Task objective:
Among the entries that follow, some lines contain the word "field". Show all of them.

Records drawn from a dataset:
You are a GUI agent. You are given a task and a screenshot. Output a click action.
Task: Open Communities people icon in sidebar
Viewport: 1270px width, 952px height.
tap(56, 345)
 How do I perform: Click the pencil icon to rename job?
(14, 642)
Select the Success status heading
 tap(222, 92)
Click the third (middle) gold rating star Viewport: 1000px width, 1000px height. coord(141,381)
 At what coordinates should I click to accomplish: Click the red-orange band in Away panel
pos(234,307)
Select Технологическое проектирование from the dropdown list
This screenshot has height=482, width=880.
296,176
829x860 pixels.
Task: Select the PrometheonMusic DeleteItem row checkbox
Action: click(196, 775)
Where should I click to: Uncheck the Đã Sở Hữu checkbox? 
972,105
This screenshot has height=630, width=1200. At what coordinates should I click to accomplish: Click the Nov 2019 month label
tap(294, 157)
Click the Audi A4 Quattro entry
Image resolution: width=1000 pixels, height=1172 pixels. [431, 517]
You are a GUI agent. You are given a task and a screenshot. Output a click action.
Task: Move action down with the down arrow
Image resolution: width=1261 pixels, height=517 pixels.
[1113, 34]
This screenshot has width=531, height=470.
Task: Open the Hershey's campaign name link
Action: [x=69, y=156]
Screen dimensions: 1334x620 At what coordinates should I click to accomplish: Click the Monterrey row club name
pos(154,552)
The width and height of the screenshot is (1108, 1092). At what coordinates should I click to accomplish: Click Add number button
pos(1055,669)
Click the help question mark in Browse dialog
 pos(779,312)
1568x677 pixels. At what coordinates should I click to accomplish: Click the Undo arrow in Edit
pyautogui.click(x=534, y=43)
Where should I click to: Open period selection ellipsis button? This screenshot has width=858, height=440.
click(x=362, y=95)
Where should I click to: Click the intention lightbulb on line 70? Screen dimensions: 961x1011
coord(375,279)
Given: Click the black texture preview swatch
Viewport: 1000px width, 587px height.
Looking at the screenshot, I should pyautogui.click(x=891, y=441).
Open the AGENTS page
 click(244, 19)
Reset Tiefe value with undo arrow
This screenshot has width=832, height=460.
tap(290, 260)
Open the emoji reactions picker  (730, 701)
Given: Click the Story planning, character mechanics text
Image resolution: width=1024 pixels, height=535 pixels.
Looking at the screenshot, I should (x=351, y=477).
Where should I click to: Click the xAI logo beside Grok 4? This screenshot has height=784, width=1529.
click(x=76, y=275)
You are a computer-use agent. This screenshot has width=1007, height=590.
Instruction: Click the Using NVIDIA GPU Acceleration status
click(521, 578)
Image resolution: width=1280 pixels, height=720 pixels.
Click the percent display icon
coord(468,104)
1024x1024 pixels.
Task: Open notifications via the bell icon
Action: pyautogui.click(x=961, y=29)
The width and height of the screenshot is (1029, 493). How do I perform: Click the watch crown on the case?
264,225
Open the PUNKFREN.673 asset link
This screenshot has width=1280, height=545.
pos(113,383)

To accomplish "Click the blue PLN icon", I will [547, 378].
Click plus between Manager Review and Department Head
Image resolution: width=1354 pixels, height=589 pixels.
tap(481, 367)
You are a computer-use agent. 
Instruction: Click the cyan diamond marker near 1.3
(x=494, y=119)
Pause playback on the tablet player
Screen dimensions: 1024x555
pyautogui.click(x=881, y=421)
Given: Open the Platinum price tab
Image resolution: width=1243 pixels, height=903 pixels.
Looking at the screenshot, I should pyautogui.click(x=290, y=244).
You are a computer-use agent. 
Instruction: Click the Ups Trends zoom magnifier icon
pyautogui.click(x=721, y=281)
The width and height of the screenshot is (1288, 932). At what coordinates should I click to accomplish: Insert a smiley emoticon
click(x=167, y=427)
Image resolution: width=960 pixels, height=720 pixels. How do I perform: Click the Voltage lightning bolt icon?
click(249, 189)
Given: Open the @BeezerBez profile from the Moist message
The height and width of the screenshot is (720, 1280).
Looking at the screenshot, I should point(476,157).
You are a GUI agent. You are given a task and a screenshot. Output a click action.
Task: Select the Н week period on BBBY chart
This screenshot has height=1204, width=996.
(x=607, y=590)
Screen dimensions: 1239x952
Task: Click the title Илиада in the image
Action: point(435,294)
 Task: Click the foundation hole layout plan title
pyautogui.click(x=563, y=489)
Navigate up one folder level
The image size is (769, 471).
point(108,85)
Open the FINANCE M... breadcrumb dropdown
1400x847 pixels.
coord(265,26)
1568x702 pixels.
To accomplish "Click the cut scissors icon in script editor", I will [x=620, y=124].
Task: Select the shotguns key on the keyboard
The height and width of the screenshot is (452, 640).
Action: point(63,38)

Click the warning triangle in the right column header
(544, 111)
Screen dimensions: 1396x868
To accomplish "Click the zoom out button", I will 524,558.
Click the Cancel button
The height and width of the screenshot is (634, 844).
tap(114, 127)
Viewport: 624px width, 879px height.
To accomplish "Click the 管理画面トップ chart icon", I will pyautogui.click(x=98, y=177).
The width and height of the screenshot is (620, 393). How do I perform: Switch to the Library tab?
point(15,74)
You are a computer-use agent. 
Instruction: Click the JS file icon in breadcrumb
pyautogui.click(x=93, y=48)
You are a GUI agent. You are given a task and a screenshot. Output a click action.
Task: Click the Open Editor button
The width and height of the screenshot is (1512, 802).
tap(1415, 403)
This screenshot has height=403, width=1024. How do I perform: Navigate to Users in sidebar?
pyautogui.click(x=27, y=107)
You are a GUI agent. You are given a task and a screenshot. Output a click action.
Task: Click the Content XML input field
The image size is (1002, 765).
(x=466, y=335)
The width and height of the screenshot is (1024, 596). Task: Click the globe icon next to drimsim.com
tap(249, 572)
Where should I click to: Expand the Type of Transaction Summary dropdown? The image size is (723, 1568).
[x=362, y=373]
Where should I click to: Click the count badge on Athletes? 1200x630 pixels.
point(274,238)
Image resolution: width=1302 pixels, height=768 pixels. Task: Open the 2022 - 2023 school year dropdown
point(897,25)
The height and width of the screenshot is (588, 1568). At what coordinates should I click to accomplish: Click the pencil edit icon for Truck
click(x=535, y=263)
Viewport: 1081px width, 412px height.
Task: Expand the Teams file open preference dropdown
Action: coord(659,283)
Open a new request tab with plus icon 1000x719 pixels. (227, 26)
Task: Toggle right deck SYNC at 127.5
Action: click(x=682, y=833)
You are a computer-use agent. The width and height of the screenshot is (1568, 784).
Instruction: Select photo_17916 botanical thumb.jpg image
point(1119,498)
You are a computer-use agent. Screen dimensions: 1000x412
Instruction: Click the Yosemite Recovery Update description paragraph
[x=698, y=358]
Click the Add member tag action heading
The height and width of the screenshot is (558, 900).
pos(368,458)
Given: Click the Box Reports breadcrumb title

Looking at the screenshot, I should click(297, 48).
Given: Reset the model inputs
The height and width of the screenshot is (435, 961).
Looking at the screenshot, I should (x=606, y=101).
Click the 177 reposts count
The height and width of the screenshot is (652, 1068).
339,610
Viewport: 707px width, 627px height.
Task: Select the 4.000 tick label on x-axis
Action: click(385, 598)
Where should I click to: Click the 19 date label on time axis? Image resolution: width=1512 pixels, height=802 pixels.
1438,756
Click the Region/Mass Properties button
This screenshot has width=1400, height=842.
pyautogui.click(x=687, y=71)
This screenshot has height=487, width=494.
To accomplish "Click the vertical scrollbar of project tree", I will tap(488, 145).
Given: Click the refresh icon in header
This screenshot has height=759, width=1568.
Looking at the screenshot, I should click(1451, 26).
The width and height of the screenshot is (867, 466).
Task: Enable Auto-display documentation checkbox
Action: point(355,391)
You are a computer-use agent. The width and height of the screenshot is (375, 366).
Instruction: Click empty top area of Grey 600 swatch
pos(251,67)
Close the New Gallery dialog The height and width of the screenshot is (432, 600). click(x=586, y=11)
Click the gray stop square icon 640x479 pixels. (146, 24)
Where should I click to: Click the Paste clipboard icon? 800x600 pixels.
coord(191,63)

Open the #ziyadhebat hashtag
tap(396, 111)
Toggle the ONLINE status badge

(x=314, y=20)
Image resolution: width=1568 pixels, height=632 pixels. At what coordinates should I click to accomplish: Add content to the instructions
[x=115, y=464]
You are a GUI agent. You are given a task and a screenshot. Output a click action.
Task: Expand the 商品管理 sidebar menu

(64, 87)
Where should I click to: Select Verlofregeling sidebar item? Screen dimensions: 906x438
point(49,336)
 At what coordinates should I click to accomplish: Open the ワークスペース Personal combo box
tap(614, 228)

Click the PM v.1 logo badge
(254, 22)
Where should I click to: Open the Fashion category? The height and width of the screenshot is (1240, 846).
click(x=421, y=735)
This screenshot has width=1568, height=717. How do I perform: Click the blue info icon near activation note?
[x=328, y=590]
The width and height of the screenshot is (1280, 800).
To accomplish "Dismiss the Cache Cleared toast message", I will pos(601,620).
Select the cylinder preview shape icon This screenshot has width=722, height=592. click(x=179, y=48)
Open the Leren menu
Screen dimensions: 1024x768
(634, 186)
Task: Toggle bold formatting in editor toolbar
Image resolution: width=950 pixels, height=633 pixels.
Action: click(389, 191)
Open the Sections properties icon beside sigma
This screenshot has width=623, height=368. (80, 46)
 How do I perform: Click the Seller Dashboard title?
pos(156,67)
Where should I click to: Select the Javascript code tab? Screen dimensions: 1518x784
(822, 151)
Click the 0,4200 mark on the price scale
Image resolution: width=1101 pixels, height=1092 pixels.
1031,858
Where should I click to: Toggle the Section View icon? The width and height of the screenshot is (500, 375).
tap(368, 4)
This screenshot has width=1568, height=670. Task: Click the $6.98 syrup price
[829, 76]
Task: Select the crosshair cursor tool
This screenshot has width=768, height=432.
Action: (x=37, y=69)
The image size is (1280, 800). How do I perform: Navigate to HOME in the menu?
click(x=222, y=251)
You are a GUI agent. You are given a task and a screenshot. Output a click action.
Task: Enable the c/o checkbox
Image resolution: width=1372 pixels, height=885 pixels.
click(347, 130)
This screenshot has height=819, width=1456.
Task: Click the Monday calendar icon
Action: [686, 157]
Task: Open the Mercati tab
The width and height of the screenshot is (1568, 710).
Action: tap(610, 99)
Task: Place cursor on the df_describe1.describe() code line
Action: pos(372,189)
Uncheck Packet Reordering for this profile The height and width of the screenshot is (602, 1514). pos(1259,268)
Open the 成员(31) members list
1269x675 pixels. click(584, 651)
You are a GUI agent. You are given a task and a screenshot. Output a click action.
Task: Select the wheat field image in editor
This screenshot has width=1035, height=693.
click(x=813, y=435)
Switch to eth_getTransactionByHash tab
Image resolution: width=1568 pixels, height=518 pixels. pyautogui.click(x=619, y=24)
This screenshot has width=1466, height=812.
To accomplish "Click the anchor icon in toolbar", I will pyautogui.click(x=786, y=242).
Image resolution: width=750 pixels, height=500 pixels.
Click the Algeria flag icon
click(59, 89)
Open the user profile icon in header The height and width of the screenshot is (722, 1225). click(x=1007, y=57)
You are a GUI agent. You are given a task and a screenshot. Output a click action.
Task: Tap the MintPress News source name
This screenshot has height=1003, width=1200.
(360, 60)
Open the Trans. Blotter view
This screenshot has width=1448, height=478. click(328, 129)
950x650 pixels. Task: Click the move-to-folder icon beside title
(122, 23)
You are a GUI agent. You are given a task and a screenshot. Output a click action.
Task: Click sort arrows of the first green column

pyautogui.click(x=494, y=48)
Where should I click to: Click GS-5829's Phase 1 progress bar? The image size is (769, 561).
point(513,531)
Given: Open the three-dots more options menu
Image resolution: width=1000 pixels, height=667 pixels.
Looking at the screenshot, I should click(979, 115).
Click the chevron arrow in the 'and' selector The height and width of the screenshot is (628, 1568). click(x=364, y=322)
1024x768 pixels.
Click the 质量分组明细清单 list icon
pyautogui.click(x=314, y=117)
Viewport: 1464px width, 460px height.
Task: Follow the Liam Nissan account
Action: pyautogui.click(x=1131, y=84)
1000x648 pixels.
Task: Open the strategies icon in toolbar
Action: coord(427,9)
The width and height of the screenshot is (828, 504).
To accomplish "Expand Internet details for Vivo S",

Solved problem:
Task: Click the Content XML input field
Task: Select the wheat field image in editor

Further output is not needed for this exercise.